La construcción de los edificios ha evolucionado de forma notable con el paso de los años. Entre los aspectos que más han cambiado para adaptarse a las demandas actuales se encuentran los estándares del diseño estructural en materia de sostenibilidad, mucho más rigurosos y exhaustivos que hace una o dos décadas. De nada sirve ya construir un edificio domótico y estéticamente moderno si no se tienen en cuenta el aprovechamiento de energías renovables, las formas de autoconsumo o la mejora de su eficiencia energética.

La normativa lo avala. En 2012, el Parlamento y Consejo de la Unión Europea emitieron una directiva (2012/27/UE) para promover la eficiencia energética en los países miembros. En esta legislación se establecían los criterios y las pautas para reducir las emisiones de gases de efecto invernadero en las edificaciones, así como de otras sustancias contaminantes de los mismos. 

La directiva establece una fecha límite para cumplir con sus disposiciones: 2019 para los edificios públicos y dos años más para los privados, hasta 2021. Ahora bien, ¿cómo pueden cumplir con ella las nuevas construcciones?

Diseños inteligentes para mejorar la eficiencia

Uno de los puntos recogidos en la norma citada habla de la necesidad de una transformación de la construcción y gestión de los complejos para mejorar el consumo.

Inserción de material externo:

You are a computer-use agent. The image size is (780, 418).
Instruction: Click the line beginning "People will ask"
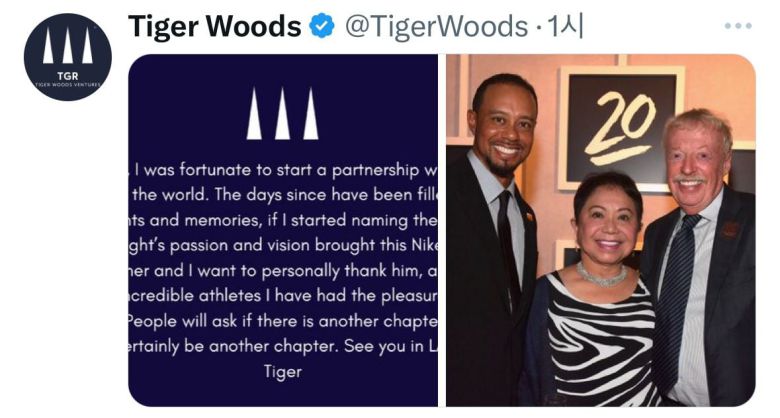284,320
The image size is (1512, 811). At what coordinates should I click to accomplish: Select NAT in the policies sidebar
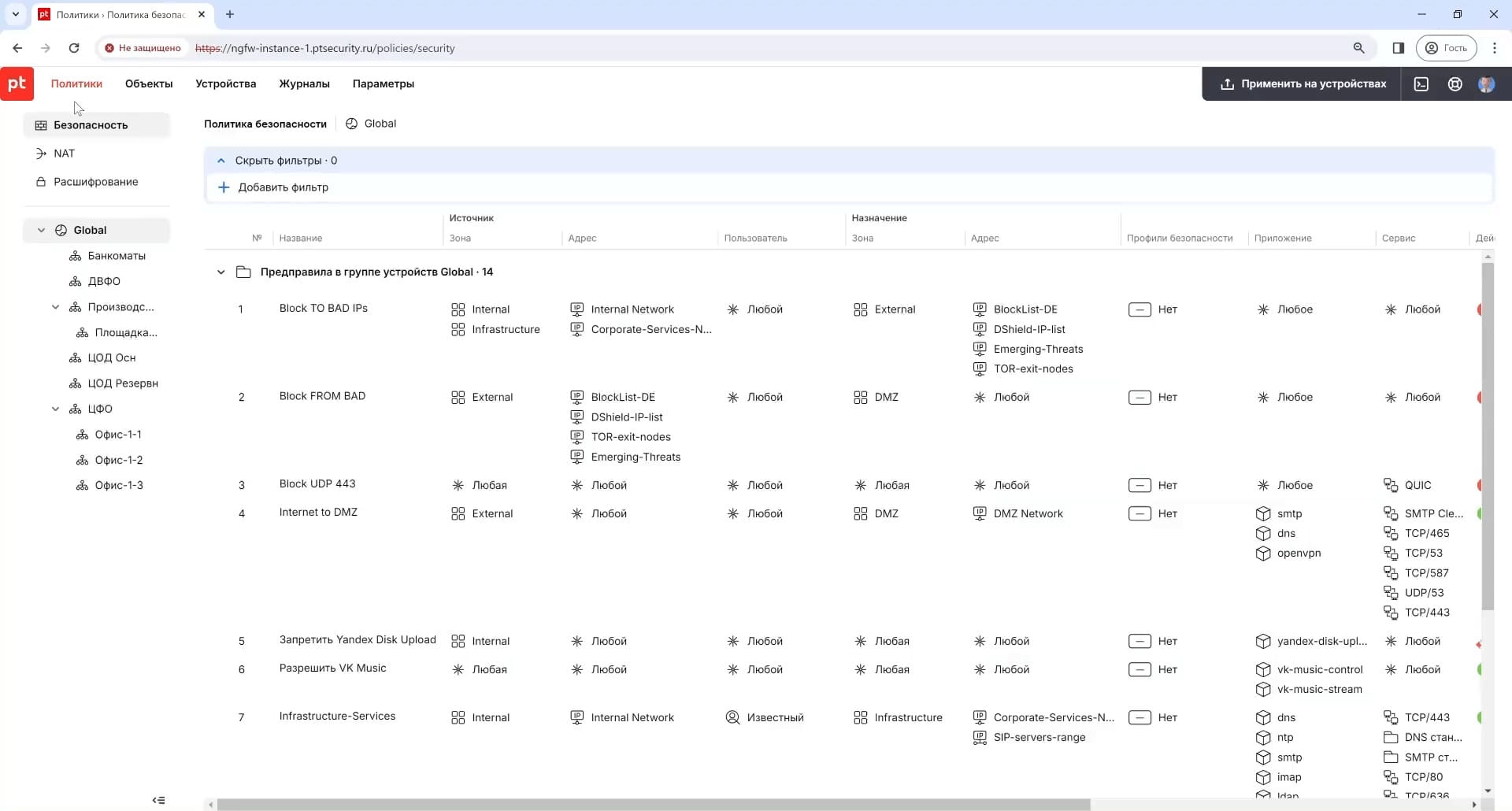pos(64,154)
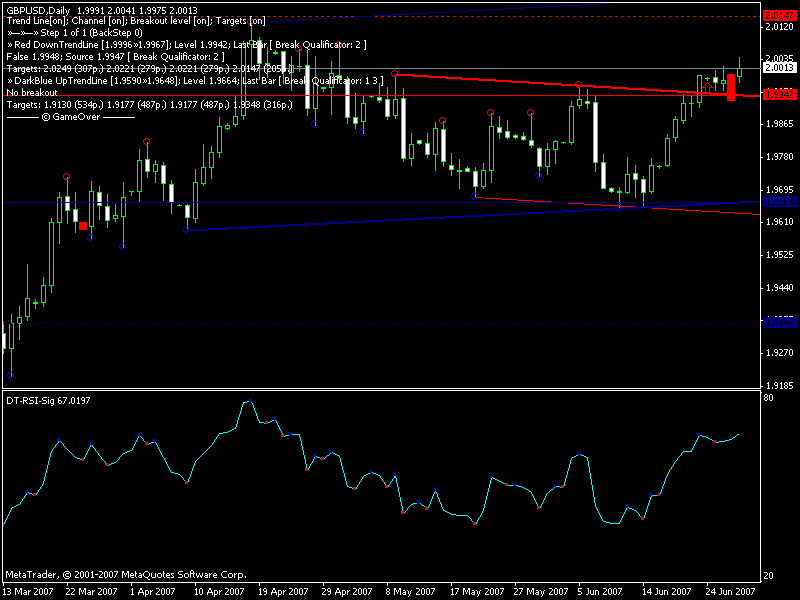Select the red 1.9942 breakout level price tag
The height and width of the screenshot is (600, 800).
point(779,94)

En otras palabras, indica que el diseño arquitectónico es uno de los principales elementos que influyen en la eficiencia energética: dependiendo de cómo se planifique su construcción, el consumo del mismo será mayor o menor. 

“Es importante que el diseño vaya un paso más allá de lo estético y se plantee un diseño inteligente en todas las nuevas construcciones”, señala José Antonio Afonso, responsable del segmento Commercial Building en Eaton España. Pero, ¿qué implica realizar un diseño arquitectónico de este estilo? Para el responsable “supone estudiar, valorar y tener en cuenta desde el primer momento aspectos del entorno como la localización, la temperatura media, las probabilidades de lluvia, la orientación al sol o el viento”. 

Junto al componente del entorno, los constructores deben preocuparse por aquellos elementos que influyen de forma directa en la eficiencia. El tamaño de las ventanas, el tipo de envolvente usado, los revestimientos o el uso de materiales aislantes son algunos de los más críticos, pero en materia de eficiencia, hasta el más pequeño detalle cuenta para llegar al propósito final: construir “edificaciones de consumo energético casi nulo” (Nearly Zero Energy Building, o nZEB, según sus siglas en inglés).

El autoconsumo colectivo, una necesidad

En España, el pasado mes de abril se aprobó el Real Decreto Ley 244/2019, en el que se regula el autoconsumo energético a nivel nacional y se establecen las disposiciones por las que se debe regir el autoconsumo colectivo, es decir, cómo varios consumidores se pueden asociar a una misma planta de generación en lugar de tener que ser una actividad individual.

Con esta nueva regulación, las comunidades de propietarios y las industrias o empresas que forman parte de un mismo polígono industrial tienen una mayor facilidad para incluir mecanismos de captación y almacenamiento de energía, lo que, a su vez, promueve el uso de energías renovables.

“España es un territorio privilegiado para el abastecimiento energético a través de energías renovables. Las nuevas construcciones deben tenerlo en mente durante la realización del proyecto y hacer un estudio previo de las cubiertas u otras superficies susceptibles de incorporar instalaciones de autoconsumo para que los procedimientos de diseño añadan de base dicha instalación. Solo de esta manera se podrá aprovechar al máximo la nueva normativa y maximizar la vida útil del sistema gracias a un diseño óptimo”, indica Afonso.